→ **WHAT YOU SHOULD DO**
Examine the entries and show every line in which the word "Open" is found.

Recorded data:

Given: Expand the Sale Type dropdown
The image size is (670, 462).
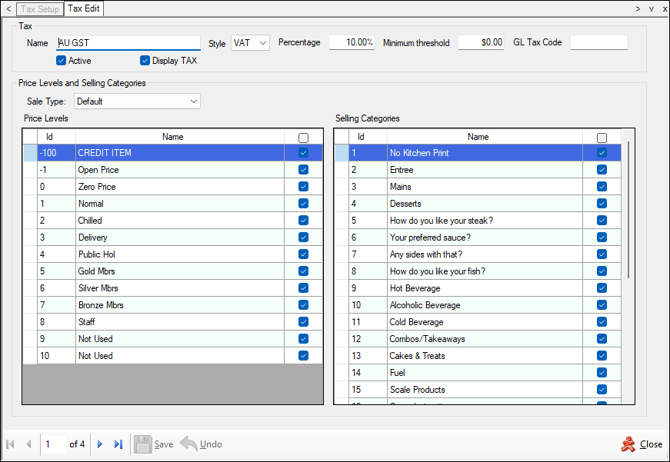Looking at the screenshot, I should pyautogui.click(x=137, y=101).
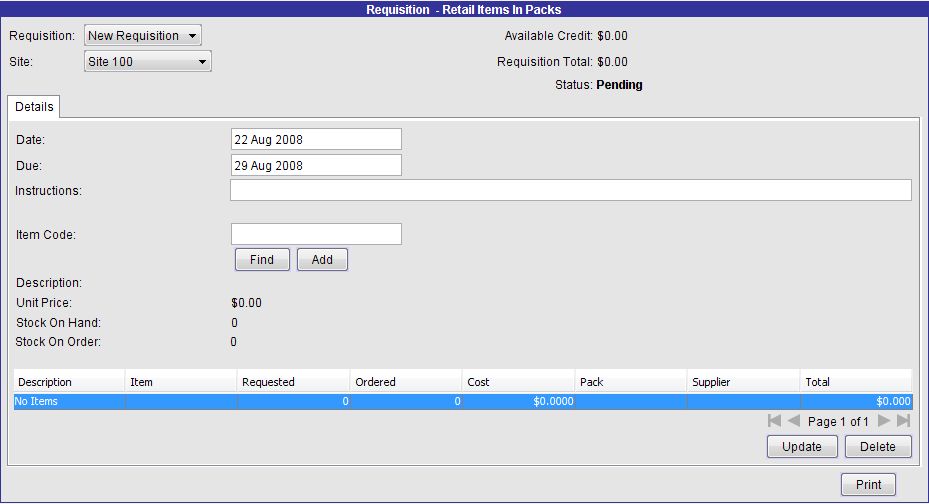Screen dimensions: 929x504
Task: Focus the Date input field
Action: [316, 139]
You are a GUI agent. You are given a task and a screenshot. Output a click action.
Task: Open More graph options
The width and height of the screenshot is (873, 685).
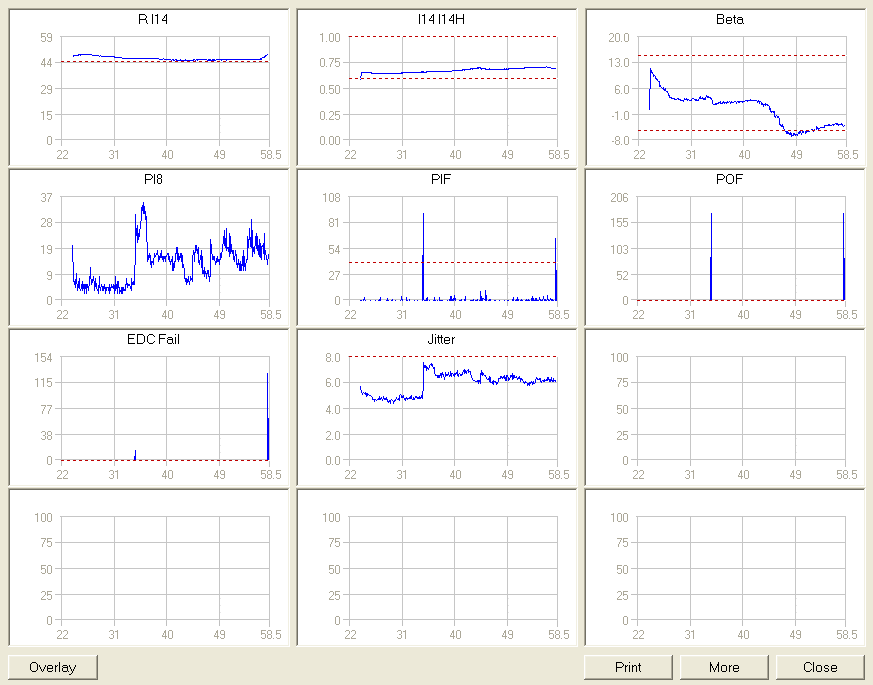click(x=724, y=667)
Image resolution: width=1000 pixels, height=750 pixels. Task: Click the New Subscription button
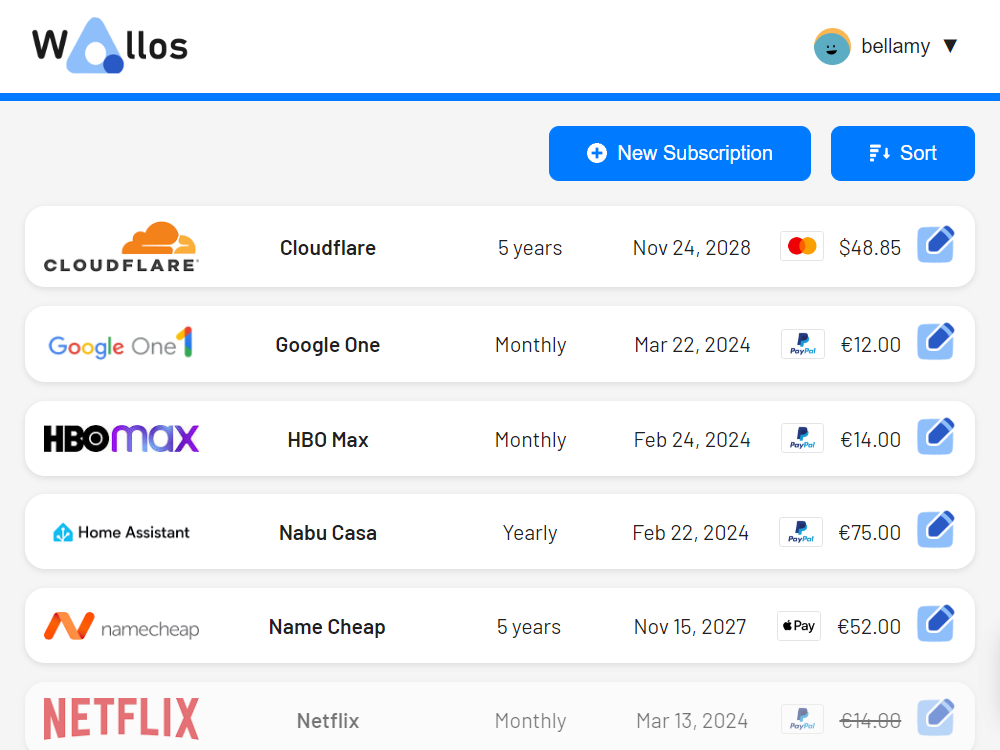[x=679, y=153]
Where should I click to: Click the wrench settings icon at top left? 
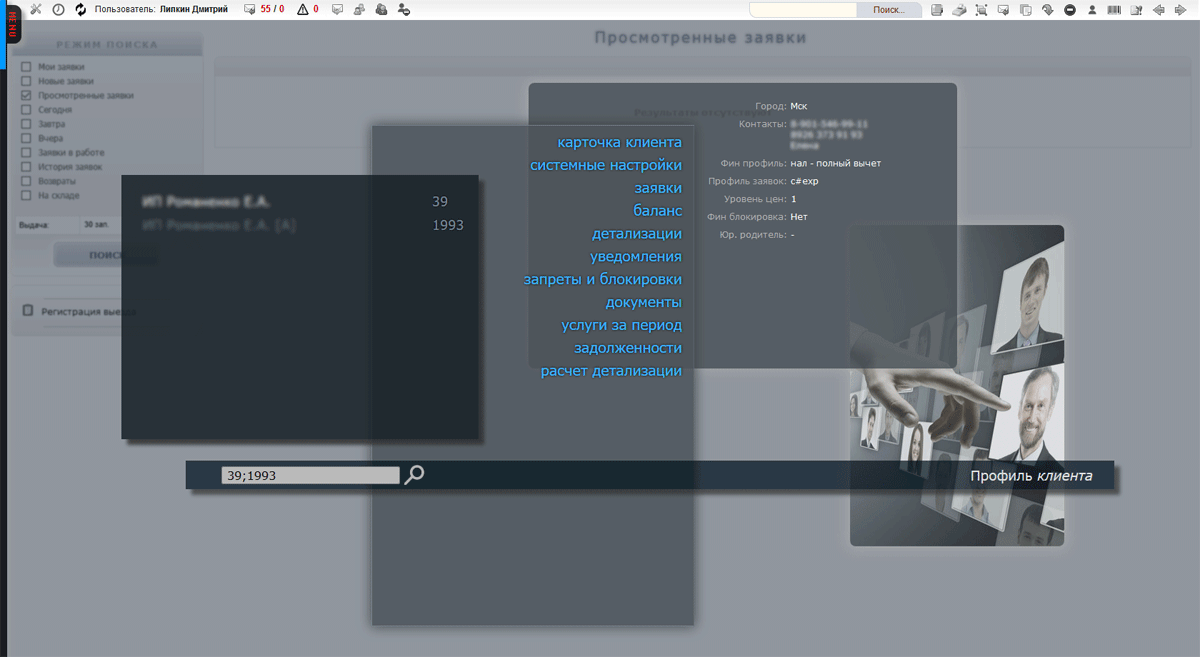(36, 9)
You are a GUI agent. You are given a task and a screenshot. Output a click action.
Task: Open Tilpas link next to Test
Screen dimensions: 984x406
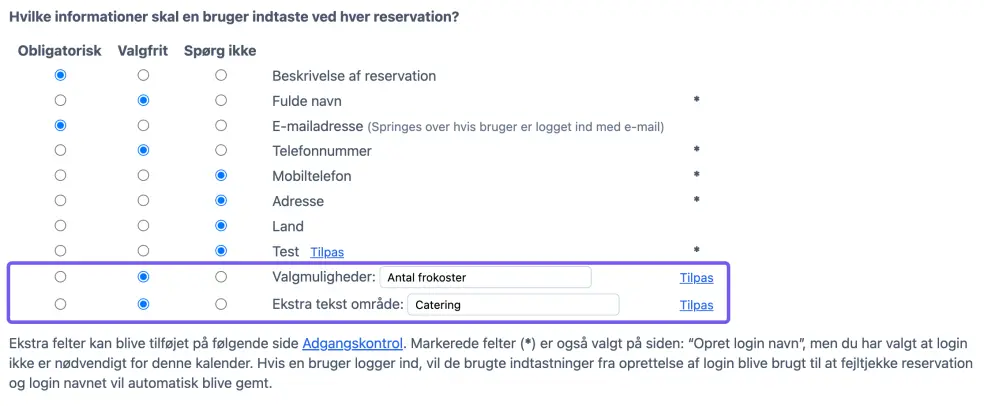tap(327, 252)
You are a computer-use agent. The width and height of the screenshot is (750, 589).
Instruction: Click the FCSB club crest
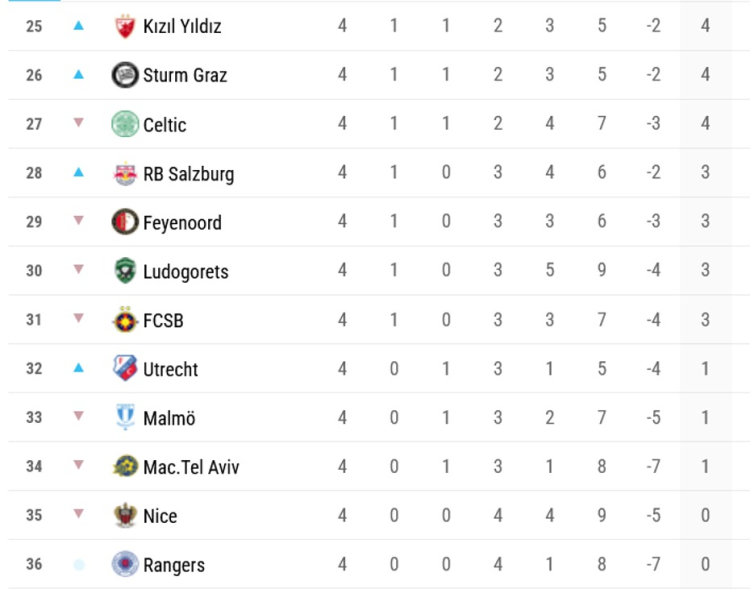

→ **TASK ANSWER**
Task: Open More graph options
Task: Open Tilpas link next to Test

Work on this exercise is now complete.